The US dollar is pulling back today after yesterday’s advance. All the major currencies are higher and even the Turkish lira, which plunged nearly 5% yesterday to cap a six-day slide, is trading firmer today ([email protected]). The dollar’s losses are modest and appear corrective in nature.
The news steam is light, but there few developments to note. First, the Reserve bank of Australia kept rates on hold as widely expected. It shaved this year’s CPI forecast, which may have been seen as dovish in other circumstances, but revised the higher next year’s projection. It also identified the slowing of China as a risk.
Second, Japan reported two data series.
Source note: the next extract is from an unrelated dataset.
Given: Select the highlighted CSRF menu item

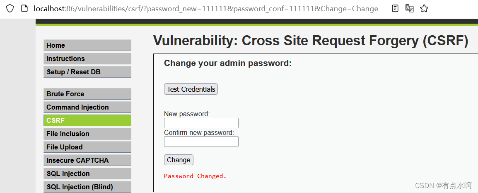Looking at the screenshot, I should (x=87, y=120).
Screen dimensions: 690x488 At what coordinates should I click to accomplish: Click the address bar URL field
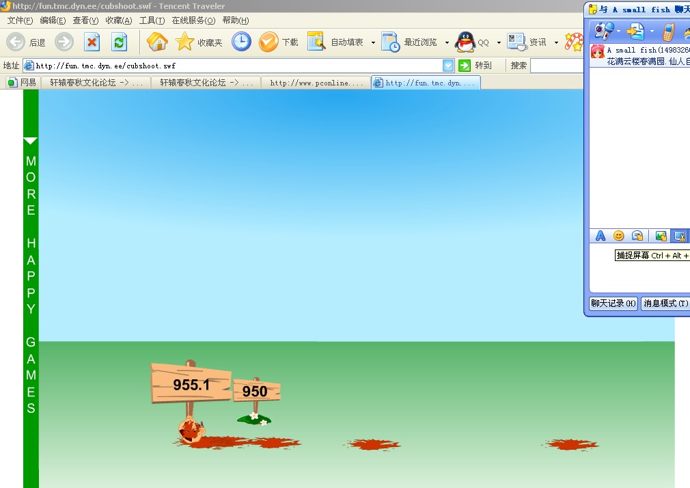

The first is labor cash and real earnings. As we have noted previously, labor cash earnings are rising strongly in Japan. They are up 3.6% in June year-over-year, the most since the late 1990s. In June 2017, they were up 0.4% year-over-year and 0.9% at the end of the year. Adjusted for inflation, real cash earnings are up 2.8% in the past year. It is also the most in around 20 years. Where we depart from many some economists who recognize this trend, is that we do not see as strong of a link with consumption. And to our point, household spending was reported earlier today to have fallen 1.2% in June from a year ago. To be sure, it is less steep of a decline than the 3.9% drop in May, which was the largest fall in two years. In June 2017, household spending was up 2.3% year-over-year.
Third, unexpectedly, China reported that the dollar value of its reserves rose by about $5.8 bln in July to $3.118 trillion. In July, the dollar rose almost 3% against the yuan, but the Shanghai Composite rose 1%, The dollar was little changed against most of the other reserve currencies in July. The euro was virtually flat. The yen was off 1% and sterling off 0.6%. US and German bond yields were higher.
Fourth, Germany followed up yesterday’s whopping 4% drop in June factory orders with a 0.9% drop in industrial output (the market had expected a decline half the size). The May gain was shaved to 2.4% from 2.6%. Separately, but not totally unrelated, Germany reported a slightly larger than expected trade surplus (21.8 bln euros vs. 19.7 bln in May and expectations for around 21 bln). It came as a result of a 1.2% increase in imports and flat exports, which had been expected fall 0.3%). The trade surplus fueled the 26.2 bln current account surplus, which typically swells in June (without fail since 2004).